(Records to process Opens)

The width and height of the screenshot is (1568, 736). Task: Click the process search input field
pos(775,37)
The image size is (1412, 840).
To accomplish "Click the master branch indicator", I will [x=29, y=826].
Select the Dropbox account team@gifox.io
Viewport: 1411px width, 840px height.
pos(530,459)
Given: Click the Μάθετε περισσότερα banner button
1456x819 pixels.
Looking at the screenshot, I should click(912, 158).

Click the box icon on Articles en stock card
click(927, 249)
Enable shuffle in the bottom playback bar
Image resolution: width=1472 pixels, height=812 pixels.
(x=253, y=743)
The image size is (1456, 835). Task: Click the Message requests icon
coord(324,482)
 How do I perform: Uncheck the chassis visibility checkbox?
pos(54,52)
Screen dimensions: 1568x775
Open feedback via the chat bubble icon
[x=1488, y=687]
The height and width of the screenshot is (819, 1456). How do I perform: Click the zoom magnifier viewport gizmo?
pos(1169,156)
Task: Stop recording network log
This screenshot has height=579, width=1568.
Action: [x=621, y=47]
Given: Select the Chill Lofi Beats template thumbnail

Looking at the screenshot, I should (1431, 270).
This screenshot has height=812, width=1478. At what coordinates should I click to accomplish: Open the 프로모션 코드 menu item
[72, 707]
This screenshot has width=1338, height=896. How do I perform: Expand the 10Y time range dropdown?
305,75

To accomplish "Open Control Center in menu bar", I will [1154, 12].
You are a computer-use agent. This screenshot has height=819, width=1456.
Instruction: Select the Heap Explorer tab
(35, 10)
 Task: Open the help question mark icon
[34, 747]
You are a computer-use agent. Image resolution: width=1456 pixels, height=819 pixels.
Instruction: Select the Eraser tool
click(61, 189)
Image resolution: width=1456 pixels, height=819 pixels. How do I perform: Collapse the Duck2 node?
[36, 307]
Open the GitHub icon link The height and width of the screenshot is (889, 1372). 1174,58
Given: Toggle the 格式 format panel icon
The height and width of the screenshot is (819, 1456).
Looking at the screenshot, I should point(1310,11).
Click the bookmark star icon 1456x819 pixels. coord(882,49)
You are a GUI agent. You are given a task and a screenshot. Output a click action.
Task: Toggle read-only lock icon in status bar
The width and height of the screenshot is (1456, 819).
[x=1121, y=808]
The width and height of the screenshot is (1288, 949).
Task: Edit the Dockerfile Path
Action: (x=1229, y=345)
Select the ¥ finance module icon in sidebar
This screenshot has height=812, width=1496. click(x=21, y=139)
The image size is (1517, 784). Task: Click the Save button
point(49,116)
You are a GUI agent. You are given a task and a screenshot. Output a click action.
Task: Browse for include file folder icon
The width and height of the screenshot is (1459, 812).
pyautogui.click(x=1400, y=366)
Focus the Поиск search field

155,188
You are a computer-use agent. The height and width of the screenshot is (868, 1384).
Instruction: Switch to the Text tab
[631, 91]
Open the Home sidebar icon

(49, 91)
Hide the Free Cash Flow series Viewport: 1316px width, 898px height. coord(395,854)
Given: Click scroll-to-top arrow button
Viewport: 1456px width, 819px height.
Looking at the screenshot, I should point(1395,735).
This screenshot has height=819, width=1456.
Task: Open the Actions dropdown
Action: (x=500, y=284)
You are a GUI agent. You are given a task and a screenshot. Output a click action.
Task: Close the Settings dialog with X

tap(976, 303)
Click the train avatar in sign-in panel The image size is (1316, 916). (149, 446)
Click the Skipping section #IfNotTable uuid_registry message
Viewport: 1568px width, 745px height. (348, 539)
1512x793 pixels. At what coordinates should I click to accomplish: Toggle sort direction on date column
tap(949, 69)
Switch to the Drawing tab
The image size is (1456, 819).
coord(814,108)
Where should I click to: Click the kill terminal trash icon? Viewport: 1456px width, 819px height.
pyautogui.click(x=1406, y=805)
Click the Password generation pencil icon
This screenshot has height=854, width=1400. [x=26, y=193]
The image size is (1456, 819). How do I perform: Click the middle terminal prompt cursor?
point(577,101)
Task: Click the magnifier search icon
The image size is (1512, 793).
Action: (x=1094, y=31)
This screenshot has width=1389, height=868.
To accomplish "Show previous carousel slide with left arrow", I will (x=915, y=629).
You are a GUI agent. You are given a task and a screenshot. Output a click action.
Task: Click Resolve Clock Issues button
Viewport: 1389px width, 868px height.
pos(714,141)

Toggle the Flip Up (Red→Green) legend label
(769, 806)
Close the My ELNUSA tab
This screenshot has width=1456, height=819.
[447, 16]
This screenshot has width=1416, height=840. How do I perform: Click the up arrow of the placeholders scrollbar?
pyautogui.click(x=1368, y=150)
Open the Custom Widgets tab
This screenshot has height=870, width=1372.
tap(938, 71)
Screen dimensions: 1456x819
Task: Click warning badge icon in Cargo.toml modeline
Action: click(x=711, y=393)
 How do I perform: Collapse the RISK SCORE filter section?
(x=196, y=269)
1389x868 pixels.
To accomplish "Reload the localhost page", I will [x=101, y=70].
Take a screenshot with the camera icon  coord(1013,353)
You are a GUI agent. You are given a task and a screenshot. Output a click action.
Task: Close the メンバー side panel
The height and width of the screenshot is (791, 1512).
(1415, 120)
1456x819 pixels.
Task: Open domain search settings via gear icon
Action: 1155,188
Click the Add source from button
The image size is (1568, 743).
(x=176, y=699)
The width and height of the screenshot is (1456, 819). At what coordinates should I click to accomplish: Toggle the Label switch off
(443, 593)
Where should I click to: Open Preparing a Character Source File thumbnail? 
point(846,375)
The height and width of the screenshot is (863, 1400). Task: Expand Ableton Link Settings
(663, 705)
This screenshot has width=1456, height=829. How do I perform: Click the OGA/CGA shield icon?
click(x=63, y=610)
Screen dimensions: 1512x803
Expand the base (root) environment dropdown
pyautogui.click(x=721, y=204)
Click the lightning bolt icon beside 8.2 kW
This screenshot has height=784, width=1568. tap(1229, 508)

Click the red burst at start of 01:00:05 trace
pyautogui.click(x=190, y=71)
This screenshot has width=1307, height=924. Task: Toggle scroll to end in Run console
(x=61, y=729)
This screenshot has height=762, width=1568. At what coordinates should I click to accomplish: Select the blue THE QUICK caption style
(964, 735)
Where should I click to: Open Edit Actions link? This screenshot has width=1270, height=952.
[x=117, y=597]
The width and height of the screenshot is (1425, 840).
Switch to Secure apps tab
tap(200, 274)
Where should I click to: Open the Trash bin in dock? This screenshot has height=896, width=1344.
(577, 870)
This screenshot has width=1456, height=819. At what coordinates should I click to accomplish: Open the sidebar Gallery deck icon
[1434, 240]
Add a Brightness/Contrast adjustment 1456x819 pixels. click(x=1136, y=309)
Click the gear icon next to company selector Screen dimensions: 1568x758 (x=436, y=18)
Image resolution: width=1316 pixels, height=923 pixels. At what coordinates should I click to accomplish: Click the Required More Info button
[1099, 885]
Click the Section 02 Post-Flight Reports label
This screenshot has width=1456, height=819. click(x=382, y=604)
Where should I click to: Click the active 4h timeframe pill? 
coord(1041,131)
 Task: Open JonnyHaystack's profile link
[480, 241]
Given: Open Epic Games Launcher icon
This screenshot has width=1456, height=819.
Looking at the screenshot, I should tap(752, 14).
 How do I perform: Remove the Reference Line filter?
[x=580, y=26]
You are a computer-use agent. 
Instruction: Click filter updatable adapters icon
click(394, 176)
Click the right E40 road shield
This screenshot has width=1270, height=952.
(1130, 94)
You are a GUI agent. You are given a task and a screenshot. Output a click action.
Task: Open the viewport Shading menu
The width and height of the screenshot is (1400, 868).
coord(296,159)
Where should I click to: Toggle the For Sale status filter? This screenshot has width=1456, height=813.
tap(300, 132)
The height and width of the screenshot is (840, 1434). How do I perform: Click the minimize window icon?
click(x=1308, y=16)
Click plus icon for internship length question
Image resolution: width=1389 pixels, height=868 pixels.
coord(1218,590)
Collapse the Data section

(Records to process Closes)

* Your task: Working from the data above, extract solely the lines from the one containing "This screenshot has height=812, width=1478." through the one containing "Click the bookmark", exactly as they appear, both included.

* Exercise output:
This screenshot has height=812, width=1478. At what coordinates should I click to accomplish: Open the 프로모션 코드 menu item
[72, 707]
This screenshot has width=1338, height=896. How do I perform: Expand the 10Y time range dropdown?
305,75

To accomplish "Open Control Center in menu bar", I will [1154, 12].
You are a computer-use agent. This screenshot has height=819, width=1456.
Instruction: Select the Heap Explorer tab
(35, 10)
 Task: Open the help question mark icon
[34, 747]
You are a computer-use agent. Image resolution: width=1456 pixels, height=819 pixels.
Instruction: Select the Eraser tool
click(61, 189)
Image resolution: width=1456 pixels, height=819 pixels. How do I perform: Collapse the Duck2 node?
[36, 307]
Open the GitHub icon link The height and width of the screenshot is (889, 1372). 1174,58
Given: Toggle the 格式 format panel icon
The height and width of the screenshot is (819, 1456).
Looking at the screenshot, I should point(1310,11).
Click the bookmark star icon 1456x819 pixels. coord(882,49)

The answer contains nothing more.